Outside, the plateau was bathed in the harsh, gray light of the mountain morning. The hunters were still standing in their ragged line, their weapons drawn, completely covered in a thin layer of fresh snow. When I stepped out of the dark cavern entrance, alive and walking under my own power, a collective, shuddering breath of relief swept through the men.

Jace dropped his sword into the snow and fell to his knees, covering his face with his hands. A few of the older veterans leaned heavily on their axes, their eyes closing in silent prayer.

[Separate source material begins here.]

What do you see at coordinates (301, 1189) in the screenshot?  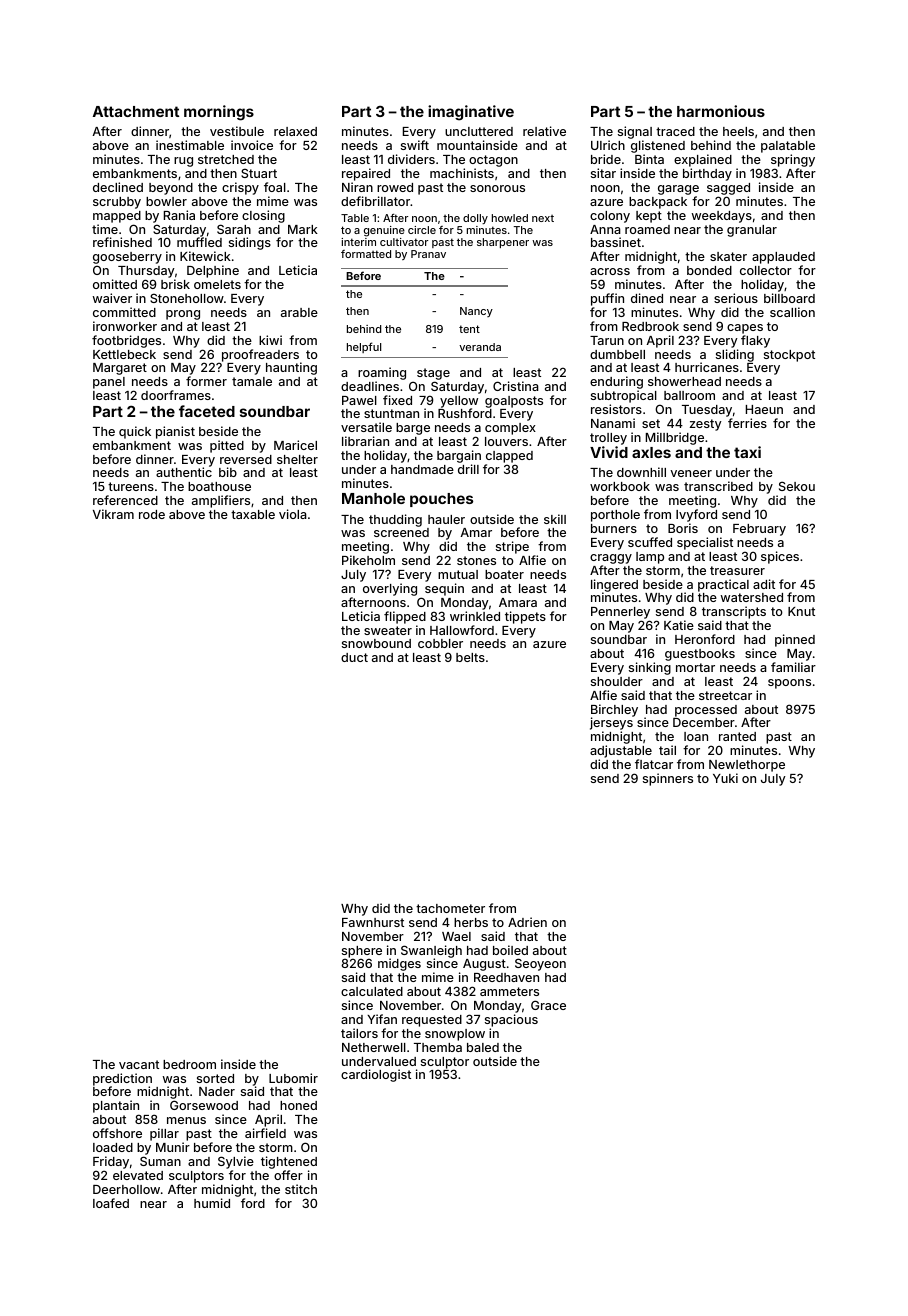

It was finally over. The shadow that had hung over Elderglen for decades had been completely ripped away.

Korin rushed forward, his spear lowered. He stopped a few feet away, looking at the dust covering my clothes, the tear in my heavy leather coat, and the dark entrance of the sealed cavern behind me.

"Ren," Korin breathed, his voice thick with a mixture of awe and residual terror. He looked past me into the dark. "What was that thing?"

I looked back at the ruined fortress. I thought about the Emissary’s absolute indifference, its flawless magic, and the chilling, calculating way it viewed the world.

I turned back to Korin. "I don’t know," I said. And for the first time in a very long time, that was the absolute truth.